Una questione assai spinosa riguarda invece la risoluzione dei contenziosi tra Stati firmatari e gli investitori tramite procedura di arbitraggio internazionale, noto come Investor State Dispute Settlement (ISDS), un elemento molto delicato e contestato anche rispetto ai negoziati del TTIP. Si tratta di un meccanismo largamente utilizzato per gli investimenti internazionali, ma a preoccupare è la clausola inserita nel capitolo sugli investimenti del TPP, la quale prevede che gli investitori possano ricorrere ad arbitraggio internazionale qualora ritengano di avere subito “perdite o danni”.

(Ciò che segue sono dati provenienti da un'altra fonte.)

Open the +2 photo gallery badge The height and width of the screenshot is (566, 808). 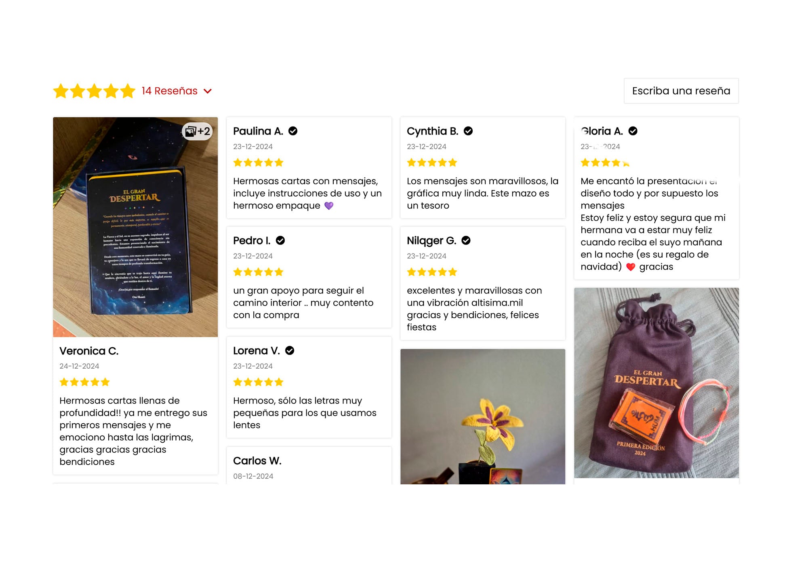coord(197,131)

In diversi Paesi coinvolti si sono già scatenate polemiche sulla ratifica del TPP, ma solo prossimamente sarà possibile esprimersi in merito. Nel frattempo, uno studio pubblicato a gennaio dal Peterson Institute for International Economics (PIIE), think tank di orientamento neoliberale, indicherebbe significativi e “ben distribuiti” vantaggi. Tuttavia la cautela è doverosa per diverse ragioni.

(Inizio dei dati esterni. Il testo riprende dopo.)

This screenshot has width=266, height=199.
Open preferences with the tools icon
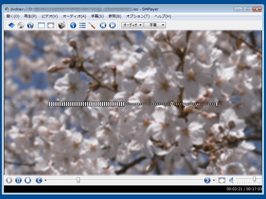92,25
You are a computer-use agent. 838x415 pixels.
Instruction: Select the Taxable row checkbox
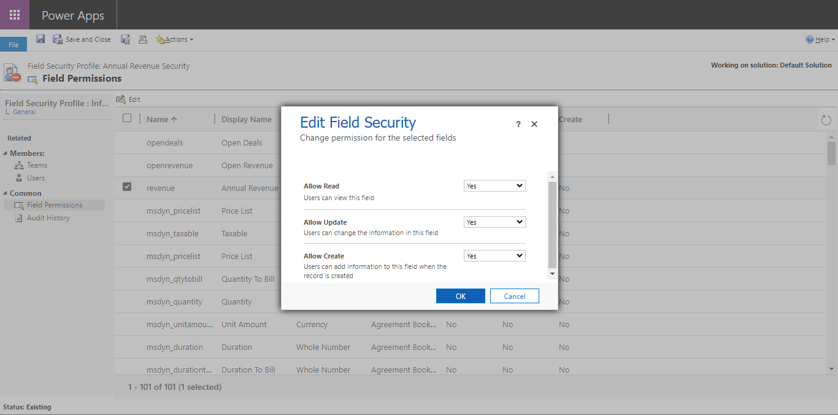click(x=127, y=233)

In primo luogo, questa analisi si rifà a un più ampio lavoro condotto dagli autori nel 2011 basato su una metodologia – quella dei modelli di equilibrio generale riferiti alla teoria neoclassica – che da oltre quindici anni viene messa in discussione in quanto poggia su assunzioni teoriche “favorevoli” al libero scambio che pertanto conducono per definizione a risultati in questo senso. Lo stesso dibattito si era per altro posto negli anni Novanta in occasione del NAFTA, il celebre trattato di libero commercio tra Stati Uniti, Canada e Messico, capostipite di tutta una generazione di accordi regionali: molti modelli previdero all’epoca lo stesso tipo di mutui e importanti vantaggi, cosa che – vent’anni dopo – non è ancora stata osservata.

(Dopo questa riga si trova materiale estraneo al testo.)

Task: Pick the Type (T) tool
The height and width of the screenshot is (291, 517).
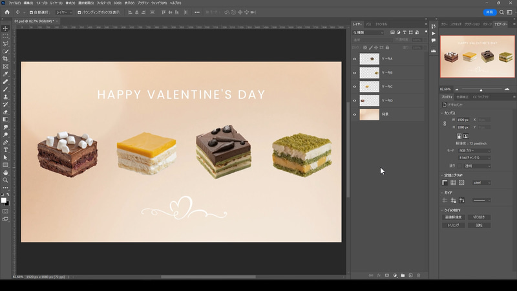Action: 6,150
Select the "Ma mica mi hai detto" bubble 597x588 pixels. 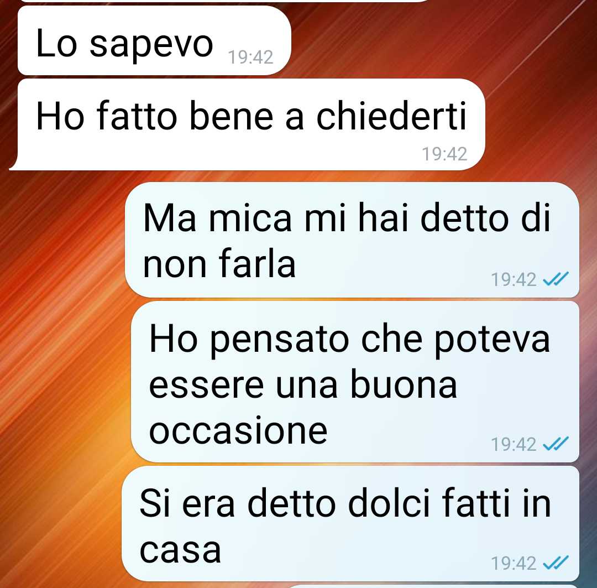point(352,240)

In secondo luogo, le stesse conclusioni dello studio del PIIE circonstanziano questi risultati positivi a una serie di vaghe condizioni facenti riferimento all’implementazione degli standard e delle liberalizzazioni negoziate dai promotori del TPP.

Infine, si dimentica un altro elemento largamente dibattuto in economia: per i Paesi in via di sviluppo – come molti dei firmatari – i dazi rappresentano una delle principali entrate per i budget statali, che non possono contare su un sistema di tassazione diretta dei redditi particolarmente articolato, né, data la diffusione di sacche di povertà e informalità economica, di una base imponibile importante.

Come nel caso del NAFTA, è plausibile ipotizzare che il TPP finirà per spianare la strada a delocalizzazioni e investimenti da parte di grandi corporations, contribuendo a segmentare ulteriormente la produzione mondiale tra Paesi caratterizzati da attività ad alto valore aggiunto e Paesi impegnati in operazioni di mera confezione e assemblaggio, un modello che penalizza significativamente i lavoratori meno qualificati a tutte le latitudini.

Anche per il TPP, le domande cruciali quando si parla di libero scambio rimangono sotto il tappeto, ma la Storia insegna che in questo tipo di accordi non ci sono solo vincitori. I perdenti magari non si vedono, eppure rischiano di essere parecchi.